Giant Cell Reparative Granulomapresenting as Cheek Swelling: Case Series of Four Patients
Neelam Sood1 and Minakshi Gulia*2
1Consultant and Head of Department of Pathology and Lab Medicines, Deen Dayal Upadhyay Hospital, India
2Senior Resident Pathology, Deen Dayal Upadhyay Hospital, India
Submission: November 12, 2016; Published: December 02, 2016
*Corresponding author: Minakshi Gulia, Consultant and Head of Department of Pathology and Lab Medicines, Deen Dayal Upadhyay Hospital, 361, Sector 21, Gurgaon, Haryana- 122001, India, Tel:9582110284; Email:email@example.com
How to cite this article: Dusan P. Posterior Semicircular Canal Dehiscence Presenting with Recurrent Positional Vertigo.
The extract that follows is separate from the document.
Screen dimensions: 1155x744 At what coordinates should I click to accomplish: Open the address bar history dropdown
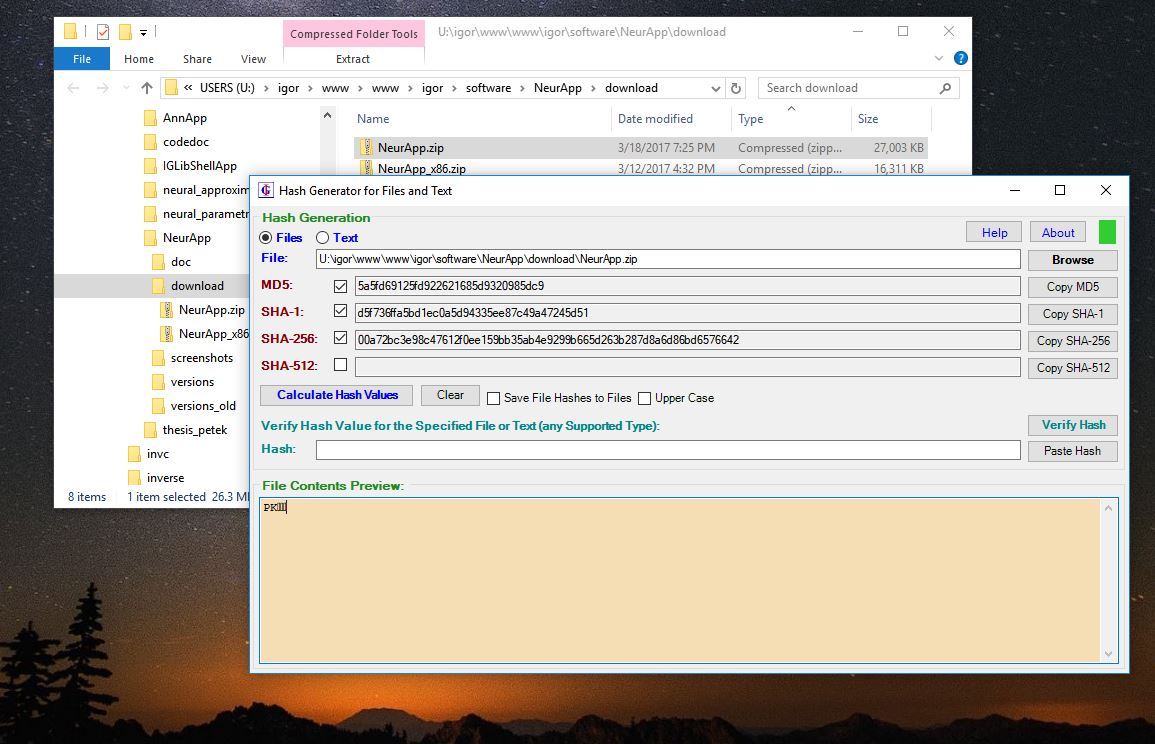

Glob J Otolaryngol. 2016; 2(3): 555588. DOI: 10.19080/GJO.2016.02.555588
Giant cell reparative granuloma is a clinically distinctive intraosseous proliferation most commonly arising in mandible and maxilla. It is classified under fibroinflammatory reactive-reparative lesion. Histopathological features comprise of irregularly distributed multinucleated osteoclast like giant cells in a supporting fibrous stroma along with peripheral osteoid formation and stromal hemorrhage. All the four patients in this study had a characteristic clinicopathological presentation and immunohistochemistry. Differential diagnosis from other giant cell lesions of the bone, especially Giant cell tumor, was pivotal since GCT has a tendency for recurrence and a rare ability to undergo sarcomatous transformation or metastasis. Postoperative follow up of all the patients was unremarkable and there was no recurrence.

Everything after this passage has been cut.